BYJU’S declined to participate in this story.

It is believed that BYJU’S has made a proposal to acquire Maryland, US-based online university degree provider 2U in a $2.4-billion deal. That is 2.5x the cost of the Aakash acquisition, and would come with a billion dollars of debt and over $67 million of quarterly cash burn.

“They bought Great Learning. They want to go acquire 2U. What’s the strategy here? You offer K12 assistance and then help students for test prep to get into a course, but how will you take them to your higher ed programmes? Can your students afford a 2U, which offers degrees with US universities priced at $50,000-$80,000? In the short term, you will get lot of arbitrage and people buy the story, but in the long term, markets don’t reward such plays so well,” a late-stage investor says.

Some say BYJU’S acquisition spree is a case of buying revenue as news reports point to a doubling of its revenue to nearly Rs 10,000 crore or $1.25 billion in FY22. It has not filed its audited financial accounts for the last two fiscals. The $22-billion valuation it commanded in its last funding round is over 18 times this revenue. Even if it grows its revenue by 50 per cent to reach $1.8 billion next fiscal, the valuation is still about 12 times forward revenue.

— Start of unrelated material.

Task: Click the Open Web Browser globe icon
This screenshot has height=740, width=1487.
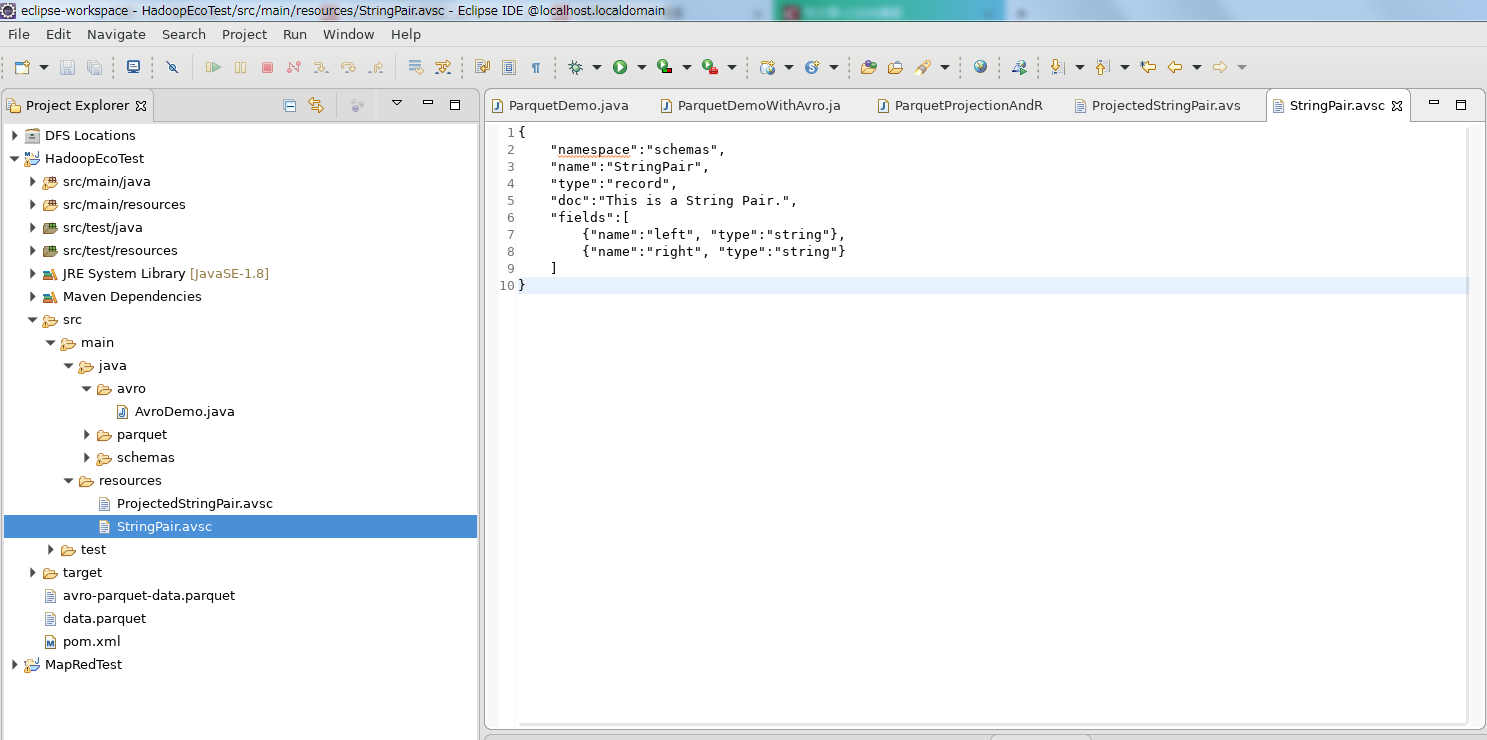Action: (980, 67)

Nasdaq-listed 2U’s FY22 revenue projection is $1.05-1.09 billion, a 13 per cent jump from $945.7 million in the previous fiscal. 2U commands an enterprise value of around $2 billion, which includes its market cap of around $750 million (as of July 15, 2022), $1 billion of debt and other liabilities. The valuation, therefore, is about 2x of its revenue. A potential deal helps BYJU’S add $1 billion of 2U revenue to its books, which takes its top line to $2.8 billion. Even at a moderate 10x forward revenue, the valuation will hit $28 billion.

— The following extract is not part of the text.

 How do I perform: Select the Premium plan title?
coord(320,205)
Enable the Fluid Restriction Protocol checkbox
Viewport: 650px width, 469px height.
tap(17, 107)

Buying revenue is a scary thing, a global PE investor says: “Credit to him [Founder Byju Raveendran], he has been able to raise a lot of cash on a very high multiple. He is using that cash and debt to gobble up companies that are in a much lower multiple, and putting it all together for a fancy narrative. Whether this strategy plays out or whether the market will see through it in the future is anybody’s guess.”

Meanwhile, the company is yet to complete the $800-million funding round it announced this March. While Raveendran has infused $400 million himself, another $250 million of commitment from Sumeru Ventures and Oxshott is yet to arrive. BYJU’S says the delays are due to “macroeconomic reasons”.

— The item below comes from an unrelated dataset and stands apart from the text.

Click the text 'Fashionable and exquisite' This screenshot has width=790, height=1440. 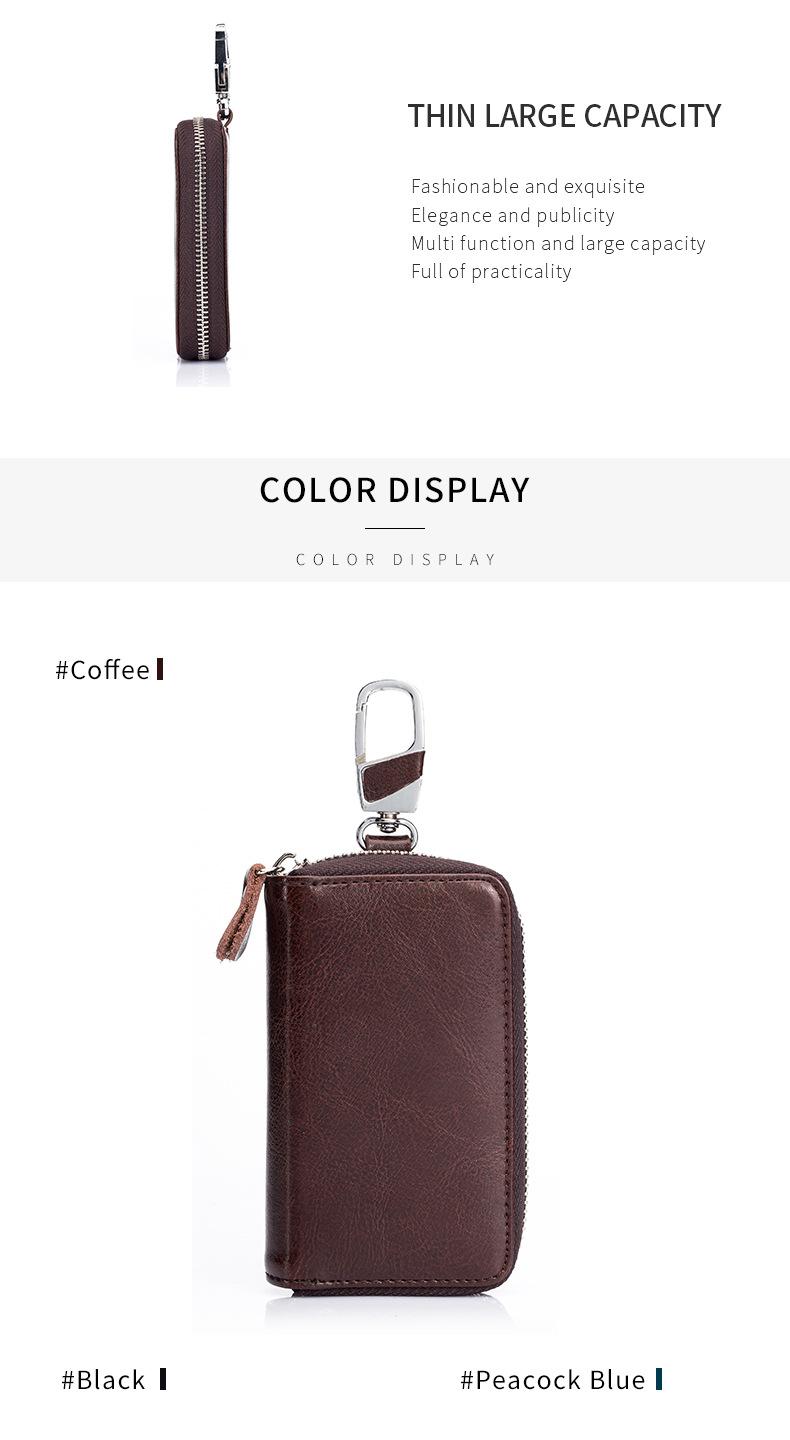(x=528, y=186)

“It looks like cash is not coming on to BYJU’S table easily like it used to, otherwise why would an entrepreneur, who has taken secondary money at much lower valuation in the past, put his own money at $22 billion (valuation)? It doesn’t make sense,” the aforementioned PE investor says.

Meanwhile, reports say that BYJU’S is in discussions with a number of special-purpose acquisition companies (SPACs) to go public in the US. But with SPAC losing its sheen in the current market drawdown, it’s unclear if BYJU’S will take the risky route to listing.

“The reason BYJU’S is getting away with a lot of these is that it’s still a private investor-backed company. Given the scale, it will have to go public at some stage. If somebody is investing at $22 billion, he would expect about $40 billion in the next round. Investors at $40 billion would expect valuation to double when they exit. At present, BYJU’S is buying revenue to show some growth, especially US revenues before going public in the US. Public market investors will see through these things quite easily,” says an investor who has managed several IPOs.

Clearly, the edtech company has a lot to fix before it hits the public market. Or, even otherwise.